- The input -
=== Begin Enclosure ===

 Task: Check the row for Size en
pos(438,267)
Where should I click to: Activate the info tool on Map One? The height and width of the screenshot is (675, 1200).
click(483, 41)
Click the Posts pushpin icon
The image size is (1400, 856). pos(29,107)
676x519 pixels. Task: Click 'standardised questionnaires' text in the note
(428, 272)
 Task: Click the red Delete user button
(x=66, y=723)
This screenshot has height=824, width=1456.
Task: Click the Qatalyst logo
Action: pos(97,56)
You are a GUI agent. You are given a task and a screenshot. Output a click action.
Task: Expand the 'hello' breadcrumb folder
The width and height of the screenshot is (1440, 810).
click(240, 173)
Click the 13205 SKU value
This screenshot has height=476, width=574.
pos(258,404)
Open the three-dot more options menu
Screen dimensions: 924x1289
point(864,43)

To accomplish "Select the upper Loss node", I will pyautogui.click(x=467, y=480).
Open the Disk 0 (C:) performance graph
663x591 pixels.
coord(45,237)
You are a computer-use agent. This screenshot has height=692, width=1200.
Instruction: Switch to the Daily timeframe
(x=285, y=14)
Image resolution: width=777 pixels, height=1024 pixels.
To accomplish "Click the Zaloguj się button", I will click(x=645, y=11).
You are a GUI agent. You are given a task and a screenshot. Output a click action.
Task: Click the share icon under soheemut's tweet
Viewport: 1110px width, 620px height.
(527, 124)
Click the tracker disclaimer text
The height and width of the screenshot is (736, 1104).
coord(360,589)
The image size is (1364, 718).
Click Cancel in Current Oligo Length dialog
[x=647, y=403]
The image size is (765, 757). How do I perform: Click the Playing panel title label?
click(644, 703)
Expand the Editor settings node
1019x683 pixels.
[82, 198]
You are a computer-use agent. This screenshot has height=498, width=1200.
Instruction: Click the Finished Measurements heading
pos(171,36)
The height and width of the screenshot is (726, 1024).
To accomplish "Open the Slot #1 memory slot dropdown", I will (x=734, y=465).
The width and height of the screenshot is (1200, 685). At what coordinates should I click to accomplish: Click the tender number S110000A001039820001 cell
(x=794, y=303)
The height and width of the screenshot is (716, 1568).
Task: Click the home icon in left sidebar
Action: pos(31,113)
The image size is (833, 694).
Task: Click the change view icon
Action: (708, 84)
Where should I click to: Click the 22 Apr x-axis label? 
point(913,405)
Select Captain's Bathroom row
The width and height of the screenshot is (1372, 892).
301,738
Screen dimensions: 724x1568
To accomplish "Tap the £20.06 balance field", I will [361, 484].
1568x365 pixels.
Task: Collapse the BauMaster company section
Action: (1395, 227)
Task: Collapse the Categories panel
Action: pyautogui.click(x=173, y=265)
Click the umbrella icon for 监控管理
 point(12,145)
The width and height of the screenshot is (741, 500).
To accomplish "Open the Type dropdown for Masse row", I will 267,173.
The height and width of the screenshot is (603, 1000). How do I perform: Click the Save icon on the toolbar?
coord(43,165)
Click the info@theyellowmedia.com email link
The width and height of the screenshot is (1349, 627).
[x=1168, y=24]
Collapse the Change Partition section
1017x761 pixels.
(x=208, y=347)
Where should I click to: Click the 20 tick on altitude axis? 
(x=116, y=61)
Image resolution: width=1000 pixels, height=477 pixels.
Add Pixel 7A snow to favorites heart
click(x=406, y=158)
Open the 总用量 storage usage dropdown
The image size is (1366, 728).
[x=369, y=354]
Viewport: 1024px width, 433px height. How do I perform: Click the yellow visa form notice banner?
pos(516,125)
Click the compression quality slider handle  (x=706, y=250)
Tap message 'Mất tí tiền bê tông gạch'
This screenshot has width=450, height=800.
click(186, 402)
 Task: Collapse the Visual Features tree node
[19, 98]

=== End Enclosure ===

- Work order -
State how many lines of the listing above include the string "Expand", with no words around the number.

- Written solution -
2